The area is a region of many diversities. From a mariner’s standpoint it is very interesting. Like the Chesapeake Bay there are many creeks and lagoons that provide perfect sheltered anchorages with or without shore activities. Some of the spots have hiking, resorts or just a friendly little local restaurant. We found one anchor spot that had very nice snorkeling.


Paki Point on Isla Colon.

Chiriquí Lagoon and the Bay of Almirante are both commercial ports with marked and controlled navigational channels. The Port of Almirante has one major dock which belongs to Chiquita Fruit Company and exports container ships full of tropical fruits grown around the region. The port of Chiriquí is an oil terminal where Atlantic tankers load and unload crude oil that is shipped by pipeline across Panama to the Pacific side where the same trans-shipment process occurs so that tankers don’t need to pass through the canal. 


A Calabash Tree that are prolific in the Caribbean. The fruit is gourd-like that indigenous people dried and used as bowls.

For cruisers the main channel comes right into Bocas Town and on every chart, it is shown as a marked channel but it isn’t, The channel is wide and deep so it was easy when we arrived at night to get in and find some anchorage.


A lobster dinner bought from a local fisherman.

When we arrived on Wednesday, we didn’t have a zarpe because there was some technical issue in San Andres that it couldn’t be issued. So, we lay on anchor for two nights waiting. We made arrangements with Bocas Marina for a slip because our inverter got wet on the passage and had no AC power without running the generator. Finally, on Friday morning we got a photocopy of the zarpe emailed to us, but it was illegible. We went in anyway. Topped off with fuel and went into a slip for the first time in months.






A visit to the Botanic Garden with beautiful flora, monkeys, sloths a hummingbird nest.

















                                                  Being in a slip made getting off the boat convenient. We had shore power and water making resource management easier. The marina manager arranged for our check-in. The process was simple but not having a legible zarpe caused some consternation with the authorities but the marina manager was able to assuage the concern and promised he would get them a legible copy so they proceeded to check us in. Later that day we did get a scanned copy of the zarpe that was perfectly legible and passed that on to the authorities.

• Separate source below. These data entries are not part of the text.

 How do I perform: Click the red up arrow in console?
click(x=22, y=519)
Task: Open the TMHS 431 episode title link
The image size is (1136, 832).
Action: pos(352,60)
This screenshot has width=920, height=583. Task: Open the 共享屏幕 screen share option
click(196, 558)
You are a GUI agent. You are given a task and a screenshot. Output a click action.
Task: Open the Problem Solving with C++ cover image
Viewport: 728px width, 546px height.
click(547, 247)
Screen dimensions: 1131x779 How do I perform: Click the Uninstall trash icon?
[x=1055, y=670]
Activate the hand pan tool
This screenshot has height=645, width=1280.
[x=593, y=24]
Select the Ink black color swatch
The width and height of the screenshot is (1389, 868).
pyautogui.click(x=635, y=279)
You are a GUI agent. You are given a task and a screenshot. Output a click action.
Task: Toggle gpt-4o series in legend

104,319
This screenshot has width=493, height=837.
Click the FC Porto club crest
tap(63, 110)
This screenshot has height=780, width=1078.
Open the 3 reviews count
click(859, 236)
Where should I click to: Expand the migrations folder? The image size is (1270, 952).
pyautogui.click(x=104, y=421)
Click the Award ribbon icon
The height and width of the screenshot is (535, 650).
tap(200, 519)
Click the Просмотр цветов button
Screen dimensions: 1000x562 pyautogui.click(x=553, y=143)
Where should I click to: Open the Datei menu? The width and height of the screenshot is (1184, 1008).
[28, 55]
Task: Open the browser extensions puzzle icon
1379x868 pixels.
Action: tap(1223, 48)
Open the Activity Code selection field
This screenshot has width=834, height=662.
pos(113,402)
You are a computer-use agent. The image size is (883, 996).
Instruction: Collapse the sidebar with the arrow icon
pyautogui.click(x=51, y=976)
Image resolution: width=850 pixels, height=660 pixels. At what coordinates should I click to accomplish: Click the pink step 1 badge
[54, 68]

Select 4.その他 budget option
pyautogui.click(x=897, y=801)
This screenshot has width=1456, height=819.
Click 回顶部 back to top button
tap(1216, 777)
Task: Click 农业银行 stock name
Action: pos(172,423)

A hummingbird nest with eggs in the Botanic Garden

For the next three weeks we worked on correcting the issues on our to-do list (we always have one). I was able to get a new inverter shipped in from the States very easily and quickly. I got it installed, fixed what appeared to be the leaks and affixed a plastic splash shield over the inverter so hopefully it won’t get wet again. Of course, while we were waiting and working we enjoyed getting to know Bocas Town. We visited the Botanic Garden and rented electric bikes and went to Bocas del Drago.


Boats in the Bocas south anchorage at sunset.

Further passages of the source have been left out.